The Communist Party of India (Marxist) [CPI(M)] held out an olive branch to the Communist Party of India (CPI) on Saturday, after the latter accused the government of “whimsically” inking a Memorandum of Understanding (MoU) with the Central government to secure the PM-SHRI federal allocation for school education, sans consultation with the cabinet or the Left Democratic Front (LDF).
General Education Minister V Sivankutty, who authorised the controversial Central-State accord, called on CPI State Secretary Binoy Viswam at the party’s headquarters at M N Smarakam in Thiruvananthapuram to clarify matters. He later told reporters that the talks were cordial and had helped clear the air.
On Wednesday, CPI State Secretary Binoy Viswam sparked a fraught phase in coalition relations by publicly chastising the government for “surreptitiously” signing the agreement, which, he stated, undermined the Left’s national resistance to the Rashtriya Swayamsevak Sangh’s (RSS) insidious bid to saffronise schooling.
Mr Viswam said Kerala had taken the Centre’s bait linking the release of PM-SHRI funds to compliance with the “RSS-inspired” New Education Policy (NEP).

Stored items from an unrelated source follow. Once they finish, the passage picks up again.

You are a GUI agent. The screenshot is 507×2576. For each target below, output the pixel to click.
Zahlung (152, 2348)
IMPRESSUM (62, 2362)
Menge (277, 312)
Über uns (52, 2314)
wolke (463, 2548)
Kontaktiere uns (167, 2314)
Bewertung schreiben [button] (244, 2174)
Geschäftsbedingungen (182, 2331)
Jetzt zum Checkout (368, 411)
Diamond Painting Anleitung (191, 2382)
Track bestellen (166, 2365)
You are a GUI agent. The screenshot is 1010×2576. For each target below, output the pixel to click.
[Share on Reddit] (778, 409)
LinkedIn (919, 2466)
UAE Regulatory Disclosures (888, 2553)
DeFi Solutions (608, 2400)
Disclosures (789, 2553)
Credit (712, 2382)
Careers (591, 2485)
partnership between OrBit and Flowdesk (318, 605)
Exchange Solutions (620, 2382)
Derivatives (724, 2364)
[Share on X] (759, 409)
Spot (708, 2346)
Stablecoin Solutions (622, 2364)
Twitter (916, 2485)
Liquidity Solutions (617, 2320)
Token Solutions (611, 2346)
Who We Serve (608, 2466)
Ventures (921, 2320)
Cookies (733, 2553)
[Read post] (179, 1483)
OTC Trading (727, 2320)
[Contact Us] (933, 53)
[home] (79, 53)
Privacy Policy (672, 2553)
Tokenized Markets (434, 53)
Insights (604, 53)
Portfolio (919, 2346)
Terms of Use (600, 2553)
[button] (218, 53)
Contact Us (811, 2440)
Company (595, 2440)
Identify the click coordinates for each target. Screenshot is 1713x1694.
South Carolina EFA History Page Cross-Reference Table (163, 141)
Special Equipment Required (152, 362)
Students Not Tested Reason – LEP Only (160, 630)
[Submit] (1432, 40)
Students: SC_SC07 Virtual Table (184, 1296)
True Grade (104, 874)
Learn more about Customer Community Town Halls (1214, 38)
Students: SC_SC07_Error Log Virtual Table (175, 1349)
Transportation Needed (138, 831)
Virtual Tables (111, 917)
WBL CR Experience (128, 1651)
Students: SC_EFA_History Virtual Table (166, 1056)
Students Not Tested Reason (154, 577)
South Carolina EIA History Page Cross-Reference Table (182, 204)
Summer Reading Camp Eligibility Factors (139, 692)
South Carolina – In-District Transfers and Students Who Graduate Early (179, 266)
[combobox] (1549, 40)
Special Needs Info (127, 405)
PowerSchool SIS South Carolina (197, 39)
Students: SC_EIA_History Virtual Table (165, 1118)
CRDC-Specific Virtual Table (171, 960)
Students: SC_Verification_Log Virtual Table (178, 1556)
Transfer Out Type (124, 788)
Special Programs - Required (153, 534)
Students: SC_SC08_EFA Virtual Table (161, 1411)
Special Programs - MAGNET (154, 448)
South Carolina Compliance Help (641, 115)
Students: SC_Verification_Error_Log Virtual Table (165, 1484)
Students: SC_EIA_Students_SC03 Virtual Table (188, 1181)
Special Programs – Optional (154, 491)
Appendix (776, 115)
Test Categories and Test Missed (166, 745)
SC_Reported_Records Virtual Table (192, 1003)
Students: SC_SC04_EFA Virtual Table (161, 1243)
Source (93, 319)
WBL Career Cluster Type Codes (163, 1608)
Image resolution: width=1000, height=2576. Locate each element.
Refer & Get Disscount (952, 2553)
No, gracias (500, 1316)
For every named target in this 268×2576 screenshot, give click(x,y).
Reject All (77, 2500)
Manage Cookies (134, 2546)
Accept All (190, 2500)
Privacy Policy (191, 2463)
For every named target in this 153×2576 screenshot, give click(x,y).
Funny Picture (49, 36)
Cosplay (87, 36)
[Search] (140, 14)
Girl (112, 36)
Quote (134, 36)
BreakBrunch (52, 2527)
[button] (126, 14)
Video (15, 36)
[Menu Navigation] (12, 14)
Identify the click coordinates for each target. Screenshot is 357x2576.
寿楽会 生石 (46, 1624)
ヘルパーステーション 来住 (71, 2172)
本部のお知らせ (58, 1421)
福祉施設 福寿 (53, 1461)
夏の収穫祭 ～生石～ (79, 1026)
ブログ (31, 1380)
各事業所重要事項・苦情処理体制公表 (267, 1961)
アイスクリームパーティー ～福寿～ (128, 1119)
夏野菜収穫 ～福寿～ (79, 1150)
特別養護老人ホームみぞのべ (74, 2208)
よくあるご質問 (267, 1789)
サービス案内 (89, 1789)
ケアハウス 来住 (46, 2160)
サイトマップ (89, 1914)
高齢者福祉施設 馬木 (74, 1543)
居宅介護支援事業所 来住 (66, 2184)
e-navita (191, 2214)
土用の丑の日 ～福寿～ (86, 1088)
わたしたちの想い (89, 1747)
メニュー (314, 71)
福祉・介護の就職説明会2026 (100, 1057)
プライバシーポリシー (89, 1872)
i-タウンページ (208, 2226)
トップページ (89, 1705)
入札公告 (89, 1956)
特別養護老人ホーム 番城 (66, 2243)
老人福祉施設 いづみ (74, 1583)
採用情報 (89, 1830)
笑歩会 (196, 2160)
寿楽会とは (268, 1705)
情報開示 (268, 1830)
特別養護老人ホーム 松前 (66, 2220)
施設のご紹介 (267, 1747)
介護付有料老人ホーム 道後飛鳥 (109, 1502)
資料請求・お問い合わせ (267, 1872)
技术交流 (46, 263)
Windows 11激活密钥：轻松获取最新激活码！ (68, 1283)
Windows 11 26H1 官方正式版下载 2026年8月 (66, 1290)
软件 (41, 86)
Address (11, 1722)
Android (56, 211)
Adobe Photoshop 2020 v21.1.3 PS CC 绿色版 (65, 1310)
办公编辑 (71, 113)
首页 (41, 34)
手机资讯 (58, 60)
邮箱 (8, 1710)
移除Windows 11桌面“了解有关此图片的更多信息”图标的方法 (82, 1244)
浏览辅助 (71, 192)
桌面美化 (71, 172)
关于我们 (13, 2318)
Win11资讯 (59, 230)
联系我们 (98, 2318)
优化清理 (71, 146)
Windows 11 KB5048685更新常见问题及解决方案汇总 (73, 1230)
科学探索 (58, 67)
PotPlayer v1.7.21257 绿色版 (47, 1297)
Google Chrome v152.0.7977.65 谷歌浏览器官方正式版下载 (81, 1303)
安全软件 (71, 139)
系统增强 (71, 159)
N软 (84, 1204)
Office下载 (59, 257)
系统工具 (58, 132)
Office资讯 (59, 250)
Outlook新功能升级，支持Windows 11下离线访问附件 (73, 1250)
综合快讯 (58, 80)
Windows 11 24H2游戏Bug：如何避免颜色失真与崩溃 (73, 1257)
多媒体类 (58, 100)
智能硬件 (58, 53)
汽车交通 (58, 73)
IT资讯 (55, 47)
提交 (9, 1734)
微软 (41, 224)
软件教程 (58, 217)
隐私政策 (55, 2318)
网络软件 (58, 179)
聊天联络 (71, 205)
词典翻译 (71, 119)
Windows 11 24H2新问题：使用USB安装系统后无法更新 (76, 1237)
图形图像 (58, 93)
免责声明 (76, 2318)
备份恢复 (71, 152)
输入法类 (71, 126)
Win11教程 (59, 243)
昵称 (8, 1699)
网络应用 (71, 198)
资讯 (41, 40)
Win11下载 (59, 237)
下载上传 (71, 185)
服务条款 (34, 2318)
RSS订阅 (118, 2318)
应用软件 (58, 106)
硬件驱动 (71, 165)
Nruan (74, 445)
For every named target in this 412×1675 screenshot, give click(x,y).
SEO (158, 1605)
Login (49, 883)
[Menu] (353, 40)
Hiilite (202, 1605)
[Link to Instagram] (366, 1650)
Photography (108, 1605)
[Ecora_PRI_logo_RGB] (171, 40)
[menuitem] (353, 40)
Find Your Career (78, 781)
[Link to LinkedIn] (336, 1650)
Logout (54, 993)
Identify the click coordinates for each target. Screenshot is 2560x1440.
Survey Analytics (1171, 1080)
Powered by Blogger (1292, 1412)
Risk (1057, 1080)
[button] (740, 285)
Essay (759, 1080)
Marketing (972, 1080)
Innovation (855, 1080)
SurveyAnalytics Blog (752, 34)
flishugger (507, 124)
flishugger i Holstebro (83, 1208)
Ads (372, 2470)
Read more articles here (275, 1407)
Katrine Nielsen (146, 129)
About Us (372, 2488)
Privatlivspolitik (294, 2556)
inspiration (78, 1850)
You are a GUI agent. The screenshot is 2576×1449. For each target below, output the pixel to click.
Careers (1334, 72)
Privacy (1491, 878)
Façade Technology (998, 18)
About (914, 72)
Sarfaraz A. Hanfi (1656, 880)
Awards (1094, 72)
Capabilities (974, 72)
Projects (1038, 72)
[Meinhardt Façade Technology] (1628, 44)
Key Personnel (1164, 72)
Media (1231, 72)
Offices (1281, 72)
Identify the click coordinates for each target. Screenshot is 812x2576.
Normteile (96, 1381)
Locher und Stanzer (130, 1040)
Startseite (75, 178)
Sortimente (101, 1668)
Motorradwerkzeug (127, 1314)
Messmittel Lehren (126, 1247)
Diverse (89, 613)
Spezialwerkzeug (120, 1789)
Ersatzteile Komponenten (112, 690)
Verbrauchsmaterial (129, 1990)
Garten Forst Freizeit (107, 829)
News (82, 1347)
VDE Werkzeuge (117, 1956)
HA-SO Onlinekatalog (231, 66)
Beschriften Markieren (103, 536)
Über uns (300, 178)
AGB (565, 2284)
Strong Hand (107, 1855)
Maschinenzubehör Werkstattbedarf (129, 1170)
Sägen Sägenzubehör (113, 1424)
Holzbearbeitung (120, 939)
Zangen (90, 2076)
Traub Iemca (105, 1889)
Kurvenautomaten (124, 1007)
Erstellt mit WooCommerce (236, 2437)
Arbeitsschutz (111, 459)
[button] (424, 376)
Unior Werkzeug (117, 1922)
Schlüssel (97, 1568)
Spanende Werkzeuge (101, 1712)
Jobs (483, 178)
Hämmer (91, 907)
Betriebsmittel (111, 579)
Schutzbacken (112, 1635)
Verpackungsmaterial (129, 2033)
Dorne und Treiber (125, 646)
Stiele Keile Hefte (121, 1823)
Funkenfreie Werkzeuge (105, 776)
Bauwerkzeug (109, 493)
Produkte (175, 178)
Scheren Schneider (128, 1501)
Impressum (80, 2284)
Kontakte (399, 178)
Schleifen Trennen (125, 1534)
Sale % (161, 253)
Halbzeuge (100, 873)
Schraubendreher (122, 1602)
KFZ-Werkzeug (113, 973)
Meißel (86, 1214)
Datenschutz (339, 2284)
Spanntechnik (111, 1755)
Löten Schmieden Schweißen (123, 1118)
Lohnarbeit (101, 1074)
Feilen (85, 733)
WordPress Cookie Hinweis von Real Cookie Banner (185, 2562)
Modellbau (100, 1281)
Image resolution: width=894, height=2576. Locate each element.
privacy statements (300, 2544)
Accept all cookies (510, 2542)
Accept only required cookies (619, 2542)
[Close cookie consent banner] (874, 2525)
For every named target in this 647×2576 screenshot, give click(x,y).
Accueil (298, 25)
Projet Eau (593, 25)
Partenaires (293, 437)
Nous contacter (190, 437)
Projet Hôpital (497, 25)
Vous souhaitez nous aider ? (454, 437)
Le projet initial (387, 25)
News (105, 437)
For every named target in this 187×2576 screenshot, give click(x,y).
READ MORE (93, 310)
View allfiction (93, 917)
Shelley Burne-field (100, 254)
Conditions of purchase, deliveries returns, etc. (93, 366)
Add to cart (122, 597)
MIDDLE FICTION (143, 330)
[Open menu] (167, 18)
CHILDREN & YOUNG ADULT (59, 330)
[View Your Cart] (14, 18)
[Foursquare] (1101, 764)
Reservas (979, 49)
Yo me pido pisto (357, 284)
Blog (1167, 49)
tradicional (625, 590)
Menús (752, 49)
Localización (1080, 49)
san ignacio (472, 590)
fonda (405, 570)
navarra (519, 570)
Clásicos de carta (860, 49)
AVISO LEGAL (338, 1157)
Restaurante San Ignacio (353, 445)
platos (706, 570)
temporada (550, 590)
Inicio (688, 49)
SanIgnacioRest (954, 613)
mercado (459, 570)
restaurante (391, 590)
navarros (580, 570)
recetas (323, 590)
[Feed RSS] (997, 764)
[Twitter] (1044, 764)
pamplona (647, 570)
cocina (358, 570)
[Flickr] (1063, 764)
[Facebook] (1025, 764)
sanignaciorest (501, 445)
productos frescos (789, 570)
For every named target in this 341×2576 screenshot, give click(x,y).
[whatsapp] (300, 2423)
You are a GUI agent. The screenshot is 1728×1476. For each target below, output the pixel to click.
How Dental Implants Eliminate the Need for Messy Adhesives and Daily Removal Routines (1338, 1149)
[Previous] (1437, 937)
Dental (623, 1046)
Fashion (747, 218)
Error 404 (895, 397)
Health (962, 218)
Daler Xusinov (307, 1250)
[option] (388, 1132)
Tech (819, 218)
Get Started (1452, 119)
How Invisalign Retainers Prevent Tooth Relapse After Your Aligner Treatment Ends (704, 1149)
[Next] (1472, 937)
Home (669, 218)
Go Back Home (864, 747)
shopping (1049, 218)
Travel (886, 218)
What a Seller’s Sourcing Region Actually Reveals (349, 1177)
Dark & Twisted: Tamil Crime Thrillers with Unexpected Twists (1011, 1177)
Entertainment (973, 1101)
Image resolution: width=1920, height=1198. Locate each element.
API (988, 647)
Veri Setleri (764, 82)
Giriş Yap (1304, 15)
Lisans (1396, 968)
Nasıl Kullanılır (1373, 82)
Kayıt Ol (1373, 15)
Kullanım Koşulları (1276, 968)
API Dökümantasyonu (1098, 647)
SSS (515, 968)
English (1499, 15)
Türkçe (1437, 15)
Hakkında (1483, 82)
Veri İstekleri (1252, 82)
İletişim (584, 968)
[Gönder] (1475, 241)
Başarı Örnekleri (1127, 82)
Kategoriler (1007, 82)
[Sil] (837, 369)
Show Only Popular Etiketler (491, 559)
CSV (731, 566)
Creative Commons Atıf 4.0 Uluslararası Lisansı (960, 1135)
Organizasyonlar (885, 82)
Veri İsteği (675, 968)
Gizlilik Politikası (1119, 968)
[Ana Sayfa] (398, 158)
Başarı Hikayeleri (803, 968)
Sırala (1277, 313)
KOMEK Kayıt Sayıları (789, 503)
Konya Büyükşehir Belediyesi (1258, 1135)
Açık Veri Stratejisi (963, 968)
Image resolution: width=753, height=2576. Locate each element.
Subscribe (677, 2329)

Mr Viswam dashed off a protest letter to the LDF convenor, T.P. Ramakrishnan, and other allies, expressing the CPI’s deep anguish over the “breach of coalition propriety and the cabinet’s collective responsibility”.
CPI(M) stance
Former Law Minister and CPI(M) leader told reporters in Palakkad that the cabinet had signed comparable MoUs to secure federal grants the Centre owed Kerala in the Health, Agriculture and Higher Education Sectors with the CPI’s concurrence.
He said a certain amount of flexibility was inevitable in Central-State relations. Kerala accepted Central funding for Health, Higher Education, and Agriculture without agreeing to any conditions that the State believed would advance the RSS agenda or undermine federalism, he said.
For one, Mr Balan said, the Central government had insisted that the State display the Prime Minister’s image and the Central government’s emblem in hospitals funded by the federal government. “We agreed to place the Central government symbol and not the PM’s photograph and still got the funds”, he said.
NCERT gambit
Comparably, Mr Balan said, Kerala defeated NCERT’s gambit to saffronise education by removing the Gandhi Assassination and Mughal rule from history textbooks. “Kerala published new textbooks, which preserved the deleted chapters”, he added.
Mr Balan said Mr Sivankutty had followed the cabinet’s established tack in getting federal funding without compromising the LDF’s political and ideological line.
“Mr Sivankutty upheld the interests of 40 lakh students in the State. “Kerala needs the sizeable federal allocation, an estimated R 1,446 crores, for modernising classrooms, distributing lump sum grants to needy students, paying 7000-odd teachers, procuring the latest learning aids, including computers and state-of-the-art laboratories”, he said.
Mr Balan said the MoU was not the last word in the LDF. “The LDF will discuss the matter threadbare, address the concerns of the allies and arrive at a consensus before moving ahead”, he added.